Exercise objective: Rewrite every line of the material below, requests included, and scale only the coordinates in the answers by 1.2, rounding to whole numbers with halves rounded up. Leave the pictures out of your answer.
══════
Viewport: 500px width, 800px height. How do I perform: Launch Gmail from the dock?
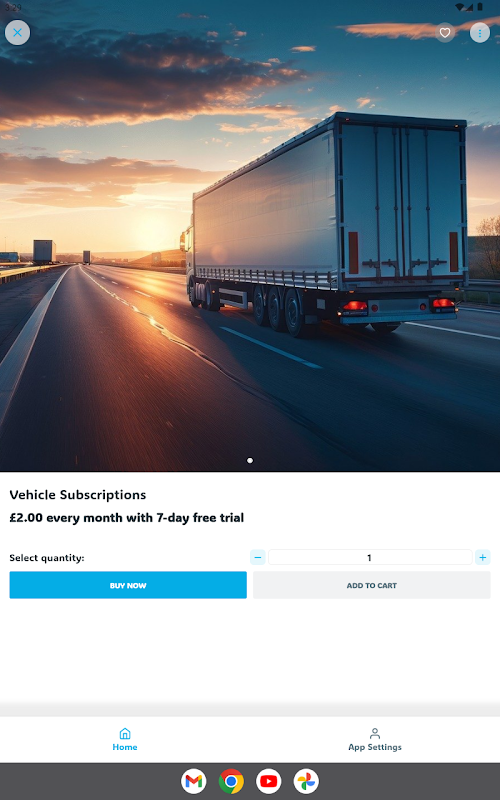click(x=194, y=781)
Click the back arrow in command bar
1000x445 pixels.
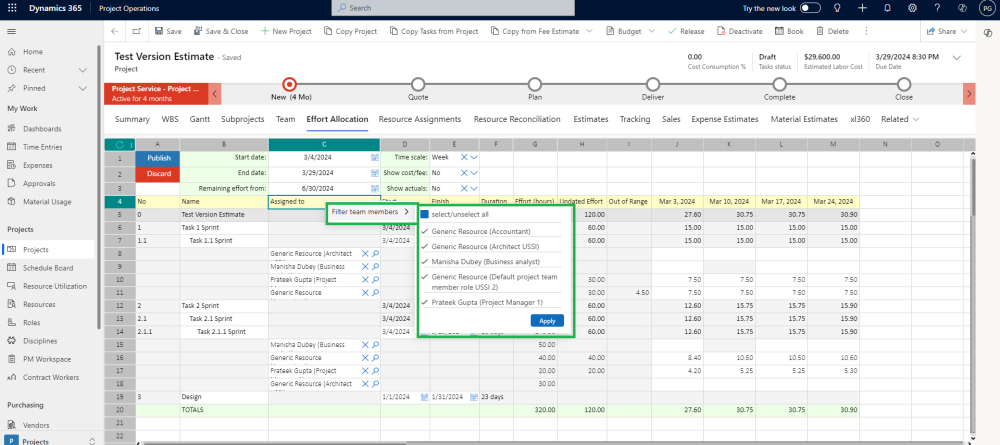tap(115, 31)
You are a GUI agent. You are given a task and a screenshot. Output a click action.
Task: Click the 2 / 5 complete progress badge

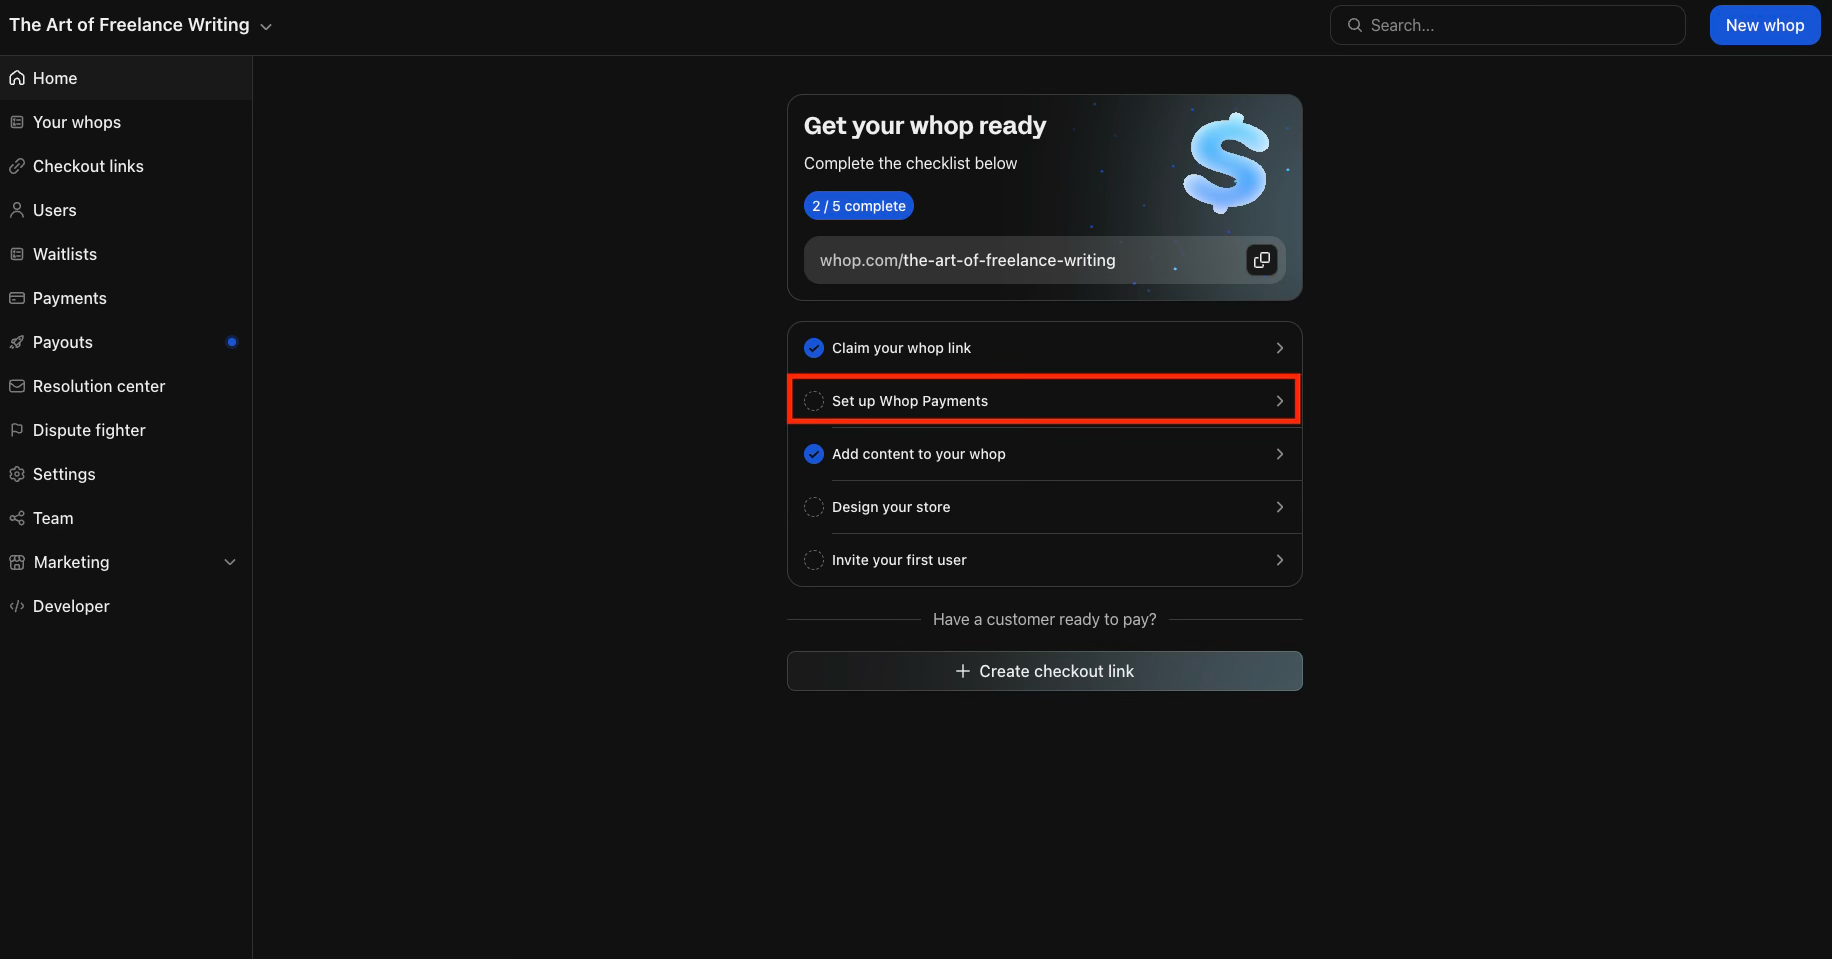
══════
Output below:
Viewport: 500px width, 800px height. How do I perform: Launch Gmail from the dock?
click(x=233, y=937)
Click the back arrow in command bar
1000x445 pixels.
tap(138, 37)
You are a GUI agent. You are given a task and a screenshot. Output a click action.
Task: Click the 2 / 5 complete progress badge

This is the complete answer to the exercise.